* TEXT SEGMENT
━━━━━━

Dullum’s crew flew the same, un-named B-29 on all missions. The plane, a World War Two veteran, had flown bombing missions over Japan. In Dellum’s crew photo, one can see bombs painted under the pilot’s window, one for each mission the old plane has flown. There are 92 bombs painted on the plane. Three of the bombs are painted white. These blank bombs, Dullum explains, are from “fish-feeding missions”, when for some reason the plane was unable to bomb the target and had to dump the bomb load at sea, since planes were not allowed to return to base loaded.
Missions could last as long as thirteen hours. During missions, Dullum manned the radio compartment. He also dropped chaff (aluminum strips that confuse radar), and armed the bombs. “When we dropped the bombs,” he remembers, “we’d drop the cabin pressure and I’d go into the bomb bay and pull the arming pins so the impellors would turn. I spent a lot of time pulling pins in the forward bomb bay and working on equipment in the aft set. Never once did we have clusters or individual bombs hang up, thanks to a very good crew that took pride in their work.” With radiomen on the other ships, he sent out radio signals to jam North Korean anti-aircraft batteries.
“When the flak batteries found our range anyway, the aircraft commander would come on the interphone and say, ‘What the heck are you doing, Dullum?!’
“‘It could have been worse, sir, we didn’t get hit,’ I’d say.”
“‘Why did we even bring you along?’ he’d ask, and my smart answer was ‘to empty the honey bucket, sir.’”
“Thirteen-hour missions made the honey bucket a necessity. The rule was, the first to use it had to empty it for the rest of the mission. “On mission day, I wouldn’t drink any coffee. I wouldn’t even put milk on my cereal,” Dullum chuckles.
“Our main worry was the Mig-15 jet fighters, but they didn’t want to get too close to us. We had a lot of firepower on each plane. The Migs were a lot faster than we were. But they didn’t like the high altitude. We bombed at 38,000 feet. We also had to worry about flak from anti-aircraft batteries down below. Thankfully, nobody got shot down. About the time I left, the Air Force began flying all their missions at night. Daylight bombing was just becoming too risky. The anti-aircraft fire was becoming more accurate and the enemy fighters were getting better.”
After his one-year redeployment, Dullum returned to California but came up short of finishing college. He spent his working years as a policeman and as an inspector of various weights and measures devices for petroleum, electricity and food. Idaho’s low cost of living attracted Dullum and his wife to Idaho Falls several years ago, and they are enjoying becoming part of the community.
Looking back, Marshall Dullum thinks fondly of the giant B-29 Superfortress, and laments the fact that at present, there is only one B-29 that is still flyable in the world. He had a chance to visit this bomber, named ‘Fifi’, in California a few years back, and sat in his old position in the bowels of the great ship. “It felt just as big as ever”, he remembers.
“Thanks to the Good Lord and a super crew, we experienced very few problems. I have a great love and respect for the Boeing B-29 Superfortress, and for the C-47.”
Just as Americans need to remember to love and respect veterans.

━━━━━━

* THE DATA
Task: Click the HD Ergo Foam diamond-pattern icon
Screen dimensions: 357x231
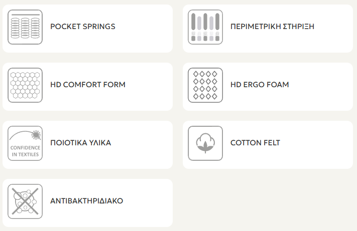Action: [x=205, y=85]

━━━━━━

* LIST OF TASKS
(a) Which aircraft types are named in the text about Marshall Dullum's B-29 service? List every one.
(b) Reproduce a passage of the B-29 text, beginning at the words "Looking back, Marshall" and stopping after the words "and respect veterans.".

* PER-TASK ANSWERS
(a)
- B-29 Superfortress (Boeing)
- Mig-15
- C-47

(b)
Looking back, Marshall Dullum thinks fondly of the giant B-29 Superfortress, and laments the fact that at present, there is only one B-29 that is still flyable in the world. He had a chance to visit this bomber, named ‘Fifi’, in California a few years back, and sat in his old position in the bowels of the great ship. “It felt just as big as ever”, he remembers.
“Thanks to the Good Lord and a super crew, we experienced very few problems. I have a great love and respect for the Boeing B-29 Superfortress, and for the C-47.”
Just as Americans need to remember to love and respect veterans.